Over the past months, people have turned to artworks—to literature, music, series, visual art, films etc—to provide solace and build resilience, finding ways to remain meaningfully connected with others in isolating times. Workers within the arts, like other essential workers mentioned above, are often among the most vulnerable when it comes to earnings, and tend to work in consistently precarious conditions often outside the protection of most employment laws. This should give us pause. If we are to meaningfully make use of artworks, we must also be mindful of artistic labour and the essential material and immaterial conditions necessary for artists to develop their work. With this in mind, affordable, not-for-profit studio spaces for artistic research, experimentation and development are a good place to start.
Within the context of Dublin city, artist studio spaces have fared poorly and proved vulnerable in the face of ‘economic growth’. In the post 2008 economic recovery Dublin saw the closure of many affordable studio spaces, impacting mainly artist-led, independent, grassroots organisations and with them an ecosystem of makers, interpersonal relationships, thinkers and wider cultural productions was lost from the city. There are still some excellent studios in the city, however the overall studio shortage has meant that studios as resources are stretched far too thinly across a large number of artists. The result is that many artists work from home, carving out some desk space from the busyness of their broader domestic context. Why is it that cultural enterprises like studio spaces repeatedly lose out?
Artmaking by its nebulous nature is impossible to quantify according to any single universal gold standard of success, and for this reason in a society where value is issued based on measurable and tangible markers of success—like economic growth, value for money—studios are doomed to fail. The making of art within the studio operates on a completely different time scale. There are different gestational periods for different artworks and artists that involve phases of research, testing, failing, drafting, thinking and experimenting long before the work of art is completed and ready for public consumption. There is an incompatible pace of cultivation that cannot be assessed against streamlined Fordian models of production.

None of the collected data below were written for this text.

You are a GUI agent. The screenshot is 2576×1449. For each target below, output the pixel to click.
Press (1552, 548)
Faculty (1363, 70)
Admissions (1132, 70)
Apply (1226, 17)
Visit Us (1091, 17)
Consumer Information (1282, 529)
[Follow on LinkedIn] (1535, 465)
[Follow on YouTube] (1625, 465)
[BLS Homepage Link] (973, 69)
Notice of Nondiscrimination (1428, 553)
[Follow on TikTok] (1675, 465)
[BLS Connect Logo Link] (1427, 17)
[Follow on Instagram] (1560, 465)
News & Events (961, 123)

Iris Murdoch once wrote: “The good artist is a vehicle of truth, he formulates ideas which would otherwise remain vague and focuses attention upon facts which can then no longer be ignored.” In an age of exponentially swelling social demands and economic pressures, artists require the proper conditions for such ideas to be contoured and clarified and for works to be carefully crafted and developed; the studio can provide focused and uncluttered time and space for these endeavours. However, if we continue to solely use reductive and quantifiable economic criteria to assess the value of not-for-profit studio spaces and then pit these against private and profit driven enterprises, culture is bound to lose. There is no true North to orientate with, no ‘solve-for-x’ equation that can be rolled out to assess the value of studio spaces in the city or the positive impact studio spaces have on artists’ practices and the broader public. I’m reminded repeatedly of an interview featuring Saul Bellow states in which he states; “Art has something to do with the achievement of stillness in the midst of chaos [...] Art has something to do with the arrest of attention in the midst of distraction.”
When I think back over the artworks that I have turned to throughout these turbulent few months, I am thankful that these artists had the conditions necessary to develop these works. As we take stock of our most essential needs over this time, we would do well to recognise the intrinsic value of artworks and become mindful of the necessary broader context and requirements that give rise to their creation - ongoing artistic labour, economic security for artists, and studio spaces as the focused, gestational spaces they are.
Art attempts to find in the universe, in matter as well as in the facts of life, what is fundamental, enduring, essential.